Ignacio Camacho-ABC

  • Al nacionalismo catalán nadie le ha dicho nunca que no a nada. Ha conseguido crearle a España un complejo de madrastra

Existen tres interpretaciones sobre la deflación de esas Diadas que hace unos años canalizaron y prepararon el clima de la insurrección separatista catalana. Una es que el soberanismo deflactó a partir de la respuesta política y penal del Estado que arrastró al ‘procés’ al fracaso. Otra sostiene que la amnistía, los indultos y las reformas legislativas con que Sánchez obsequió a los sublevados los han devuelto a un cauce pacífico y a un papel institucional secundario. Y la tercera defiende que el independentismo no necesita agitación porque sus pactos con Sánchez y con Illa les proporcionan una influencia decisiva para ir alcanzando sus objetivos a través de contrapartidas continuas. En las tres hay algo de verdadero pero la conclusión es que, aunque otra revuelta como la de 2017 resulta inviable en este momento, el sanchismo ha creado las condiciones de impunidad para repetirla sin riesgo de acabar ante el Supremo, y por su parte los secesionistas han optado por un método más lento: aprovechar su influencia en el Gobierno para sacar a España de Cataluña en vez de irse ellos.

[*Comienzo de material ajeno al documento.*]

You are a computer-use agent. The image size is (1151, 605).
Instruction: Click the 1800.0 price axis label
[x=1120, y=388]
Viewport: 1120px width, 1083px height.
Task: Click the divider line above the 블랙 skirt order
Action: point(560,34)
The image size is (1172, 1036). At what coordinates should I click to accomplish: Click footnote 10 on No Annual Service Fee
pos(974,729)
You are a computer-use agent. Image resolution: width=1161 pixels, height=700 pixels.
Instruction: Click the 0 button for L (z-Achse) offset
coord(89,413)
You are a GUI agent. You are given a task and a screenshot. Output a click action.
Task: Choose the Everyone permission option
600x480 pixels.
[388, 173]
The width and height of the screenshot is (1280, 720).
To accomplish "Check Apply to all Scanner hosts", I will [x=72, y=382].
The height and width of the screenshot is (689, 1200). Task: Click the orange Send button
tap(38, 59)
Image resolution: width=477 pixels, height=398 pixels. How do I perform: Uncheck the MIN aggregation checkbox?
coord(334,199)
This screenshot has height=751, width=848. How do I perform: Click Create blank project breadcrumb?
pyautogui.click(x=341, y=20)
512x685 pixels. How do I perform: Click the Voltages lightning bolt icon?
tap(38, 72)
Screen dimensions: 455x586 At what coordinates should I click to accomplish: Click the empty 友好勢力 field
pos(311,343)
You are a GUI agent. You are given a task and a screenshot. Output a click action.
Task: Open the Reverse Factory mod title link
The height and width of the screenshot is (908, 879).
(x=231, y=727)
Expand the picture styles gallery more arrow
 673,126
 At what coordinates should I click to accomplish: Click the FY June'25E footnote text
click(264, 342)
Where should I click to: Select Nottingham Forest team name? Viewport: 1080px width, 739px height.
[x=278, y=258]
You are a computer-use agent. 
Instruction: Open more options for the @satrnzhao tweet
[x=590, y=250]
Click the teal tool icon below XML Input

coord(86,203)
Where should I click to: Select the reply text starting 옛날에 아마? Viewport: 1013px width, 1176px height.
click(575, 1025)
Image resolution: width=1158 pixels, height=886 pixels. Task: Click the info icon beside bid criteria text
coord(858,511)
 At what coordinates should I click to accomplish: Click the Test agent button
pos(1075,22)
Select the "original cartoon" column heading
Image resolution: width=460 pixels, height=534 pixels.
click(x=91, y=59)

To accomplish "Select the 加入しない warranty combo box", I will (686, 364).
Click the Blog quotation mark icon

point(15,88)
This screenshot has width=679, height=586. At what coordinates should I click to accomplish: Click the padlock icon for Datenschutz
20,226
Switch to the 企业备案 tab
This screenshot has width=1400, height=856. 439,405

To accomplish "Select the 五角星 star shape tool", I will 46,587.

Ésta era la paulatina hoja de ruta en la que Pujol trazó su estrategia. Crear estructuras de Estado para funcionar de facto como una nación plena hasta que madurase la breva. Y así ha ido ocurriendo desde principios de la década de los ochenta; gobernara quien gobernarse, izquierdas o derechas, el nacionalismo ha ido arrancando privilegios, poderes y competencias a través de una reclamación identitaria consistente y perpetua. Hoy, además de los servicios públicos que administran en régimen semifederal todas las comunidades del sistema, la Generalitat tiene policía propia, leyes lingüísticas excluyentes y embajadas externas, y está a punto de obtener la creación de un cuerpo de Hacienda que le permita lograr la soberanía financiera. Le falta un poder judicial, la caja de las pensiones y el control de la política energética –y van a ser las siguientes metas– para quedarse a un palmo de la independencia.

En pleno motín sedicioso, el filósofo Javier Gomá escribió que el origen del problema era la ausencia de una pedagogía de la frustración: a los nacionalistas nadie les ha dicho nunca que no a nada y se han malacostumbrado a salirse con la suya en cualquier circunstancia. El Estado siempre acaba cediendo a las buenas o a las malas, y en la única oportunidad que tuvo de plantarse, la del 155, le faltó determinación y le sobró desconfianza para implantar su autoridad con razones más que justificadas. Esa conciencia remordida da alas a la mitología del destino manifiesto incluso entre unas élites que consideran a España como una especie de madrastra acomplejada, y que ahora ven en la debilidad de Sánchez otra oportunidad de sacar nuevas ventajas. Hay un espejismo en este relativo ensordecimiento de la matraca: el ‘procés’ sólo está en modo de recuperación y pausa.